Strangler Fig Pattern — Incremental Migration Without the Big Bang Rewrite
What is the strangler fig pattern?#
The strangler fig pattern is a migration strategy where you incrementally replace a legacy system by building new functionality alongside it, gradually routing traffic from old to new until the legacy system can be decommissioned.
The name comes from the strangler fig tree, which grows around a host tree, eventually replacing it entirely while the host decomposes.
Why not rewrite from scratch?#
Big bang rewrites fail for predictable reasons:
- Multi-year timelines — the business cannot wait that long for new features
- Moving target — the legacy system keeps changing while the rewrite is in progress
- All-or-nothing risk — you ship everything at once and discover critical bugs in production
- Lost institutional knowledge — undocumented behavior in the legacy system gets dropped
The strangler fig pattern avoids all of these by delivering incremental value. Each migrated feature goes to production independently, reducing risk and providing early feedback.

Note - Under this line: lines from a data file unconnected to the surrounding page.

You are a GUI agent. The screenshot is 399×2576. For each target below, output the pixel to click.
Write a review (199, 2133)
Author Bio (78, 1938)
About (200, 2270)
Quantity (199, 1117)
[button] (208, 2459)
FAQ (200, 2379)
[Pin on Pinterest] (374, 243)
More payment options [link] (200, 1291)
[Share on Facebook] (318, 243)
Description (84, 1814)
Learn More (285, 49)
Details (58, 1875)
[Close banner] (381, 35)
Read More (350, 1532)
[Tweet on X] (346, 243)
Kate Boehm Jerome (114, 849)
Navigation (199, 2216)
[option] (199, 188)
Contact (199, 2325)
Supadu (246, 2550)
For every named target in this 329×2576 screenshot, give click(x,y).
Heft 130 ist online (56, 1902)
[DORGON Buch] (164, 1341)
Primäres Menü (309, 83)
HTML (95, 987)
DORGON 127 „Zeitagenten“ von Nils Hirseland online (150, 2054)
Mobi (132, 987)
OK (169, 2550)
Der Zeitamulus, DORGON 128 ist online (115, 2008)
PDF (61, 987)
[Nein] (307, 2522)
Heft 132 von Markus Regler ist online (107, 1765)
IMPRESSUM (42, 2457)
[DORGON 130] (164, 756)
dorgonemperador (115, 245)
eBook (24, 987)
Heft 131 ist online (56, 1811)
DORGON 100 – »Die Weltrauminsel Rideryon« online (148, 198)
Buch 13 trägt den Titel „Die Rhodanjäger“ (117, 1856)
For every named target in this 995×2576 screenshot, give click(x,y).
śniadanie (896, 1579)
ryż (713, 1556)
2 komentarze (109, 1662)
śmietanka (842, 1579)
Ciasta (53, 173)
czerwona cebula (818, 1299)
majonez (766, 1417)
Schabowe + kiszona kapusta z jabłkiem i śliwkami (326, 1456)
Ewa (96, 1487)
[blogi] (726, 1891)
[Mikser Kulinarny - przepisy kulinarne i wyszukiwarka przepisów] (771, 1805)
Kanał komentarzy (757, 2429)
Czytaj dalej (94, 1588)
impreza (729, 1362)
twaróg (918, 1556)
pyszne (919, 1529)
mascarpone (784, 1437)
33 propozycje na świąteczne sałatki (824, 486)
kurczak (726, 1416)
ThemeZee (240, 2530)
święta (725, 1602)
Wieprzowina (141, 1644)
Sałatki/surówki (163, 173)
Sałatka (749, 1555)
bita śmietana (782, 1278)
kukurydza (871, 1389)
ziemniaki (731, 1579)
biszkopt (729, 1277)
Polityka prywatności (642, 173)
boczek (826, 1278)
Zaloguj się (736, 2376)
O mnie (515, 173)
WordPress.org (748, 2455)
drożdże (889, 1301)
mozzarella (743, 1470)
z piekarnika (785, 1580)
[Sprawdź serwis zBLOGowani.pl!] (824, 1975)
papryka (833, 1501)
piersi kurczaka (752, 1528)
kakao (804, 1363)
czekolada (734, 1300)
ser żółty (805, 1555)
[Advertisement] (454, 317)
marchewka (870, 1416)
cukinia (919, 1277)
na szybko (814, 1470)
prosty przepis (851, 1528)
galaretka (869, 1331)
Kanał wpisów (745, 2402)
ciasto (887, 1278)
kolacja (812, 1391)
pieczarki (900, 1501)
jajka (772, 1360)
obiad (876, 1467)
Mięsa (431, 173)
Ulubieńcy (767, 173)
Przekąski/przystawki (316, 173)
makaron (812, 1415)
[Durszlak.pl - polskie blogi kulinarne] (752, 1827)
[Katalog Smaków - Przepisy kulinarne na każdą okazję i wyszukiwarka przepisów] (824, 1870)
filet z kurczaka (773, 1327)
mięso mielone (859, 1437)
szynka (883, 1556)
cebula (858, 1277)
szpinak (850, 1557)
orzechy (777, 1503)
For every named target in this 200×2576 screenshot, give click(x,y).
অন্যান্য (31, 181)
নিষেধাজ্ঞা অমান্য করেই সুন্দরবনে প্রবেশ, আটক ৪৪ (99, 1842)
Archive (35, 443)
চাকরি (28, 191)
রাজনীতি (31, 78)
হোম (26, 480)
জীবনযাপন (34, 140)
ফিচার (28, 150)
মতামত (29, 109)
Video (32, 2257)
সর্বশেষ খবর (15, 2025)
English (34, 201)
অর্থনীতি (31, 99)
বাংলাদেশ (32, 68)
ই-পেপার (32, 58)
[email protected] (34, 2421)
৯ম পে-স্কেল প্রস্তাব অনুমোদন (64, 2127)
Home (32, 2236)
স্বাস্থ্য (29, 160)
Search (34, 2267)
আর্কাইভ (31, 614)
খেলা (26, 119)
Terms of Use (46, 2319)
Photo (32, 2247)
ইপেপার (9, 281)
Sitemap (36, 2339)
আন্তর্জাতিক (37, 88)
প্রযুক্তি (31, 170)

How it works: the proxy layer#
The core mechanism is a routing proxy (or facade) that sits between clients and both systems. The proxy decides which system handles each request based on predefined rules.
Step-by-step process#
- Deploy a proxy in front of the legacy system — initially, 100% of traffic goes to the legacy system
- Build the first feature in the new system
- Update the proxy to route requests for that feature to the new system
- Verify correctness by monitoring both systems
- Repeat for each subsequent feature
- Decommission the legacy system when no traffic remains
The proxy can be an API gateway (Kong, NGINX, Envoy), a load balancer with path-based routing, or even application-level middleware.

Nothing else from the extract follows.